-- Text --

──────────

I open the notebook to an empty page, filling line after line, starting from a familiar place, and moving somewhere new.
From a seed come the first sprout, then as the thoughts thicken into form, branches emerge, giving life to leaves and fruit.
I am no longer seeing it just through the eyes of a 13 year old, 17 year old, 25 year old, 32 year old – but rather as who I am now.
I’m feeling and tasting and hearing it from a safe place, from the comfort of the family room couch, sitting on the porch, or a coffee shop table.
The quiet with just enough distraction, the hot coffee soaking the rootedness of family history into my cells, and the solid barrier of personal or anonymous space between me and the world. Nothing new…all familiar…
…then the memories come, the thoughts.
Something deep is triggered, and the images transform.
It starts with a glimpse, a memory. It emerges from a connection of neurons, somewhere in my body. It travels along the nerves, moving through layers of newer memories, and then mingles with the sensations streaming in from my senses. It surges from the hidden places into my conscious, details shifting in and out of the shadows. This fragment of life – past and present – streams from my mind, down my arm, into my hand, and with hurried, tiny movements, comes alive through the pen.
The memory that finds its way onto the page is not in its original form – but sifted through a fragile mass of cells. It is mutated through the sounds and thoughts, images and ideas that came after, rewiring the nerves themselves.

──────────

-- Dataset --
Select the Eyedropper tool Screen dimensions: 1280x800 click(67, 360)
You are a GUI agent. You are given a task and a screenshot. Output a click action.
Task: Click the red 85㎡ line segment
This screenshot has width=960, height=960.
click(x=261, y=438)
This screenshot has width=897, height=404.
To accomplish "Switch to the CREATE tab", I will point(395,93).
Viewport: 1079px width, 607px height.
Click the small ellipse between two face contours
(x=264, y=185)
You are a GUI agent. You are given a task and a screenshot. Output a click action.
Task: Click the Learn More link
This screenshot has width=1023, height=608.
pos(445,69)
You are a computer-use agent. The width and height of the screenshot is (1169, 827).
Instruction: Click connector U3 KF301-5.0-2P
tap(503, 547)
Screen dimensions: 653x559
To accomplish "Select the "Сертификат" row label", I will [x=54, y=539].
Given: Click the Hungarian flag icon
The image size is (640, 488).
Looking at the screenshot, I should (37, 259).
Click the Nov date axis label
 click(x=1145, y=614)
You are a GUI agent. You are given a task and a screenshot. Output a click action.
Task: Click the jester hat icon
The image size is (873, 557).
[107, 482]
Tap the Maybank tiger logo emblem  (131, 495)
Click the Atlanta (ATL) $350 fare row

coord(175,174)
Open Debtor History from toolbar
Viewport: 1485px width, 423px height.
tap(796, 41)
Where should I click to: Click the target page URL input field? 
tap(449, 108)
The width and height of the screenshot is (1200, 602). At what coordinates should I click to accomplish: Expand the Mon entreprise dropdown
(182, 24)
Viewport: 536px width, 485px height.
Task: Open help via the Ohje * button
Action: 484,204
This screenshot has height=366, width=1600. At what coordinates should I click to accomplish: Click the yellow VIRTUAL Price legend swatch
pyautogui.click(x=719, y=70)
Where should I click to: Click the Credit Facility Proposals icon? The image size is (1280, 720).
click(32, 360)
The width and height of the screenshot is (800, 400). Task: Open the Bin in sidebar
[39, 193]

──────────

From the writing-in-a-notebook text above, list every age the writer names as a past way of seeing.

-- Exercise solution --
13, 17, 25, and 32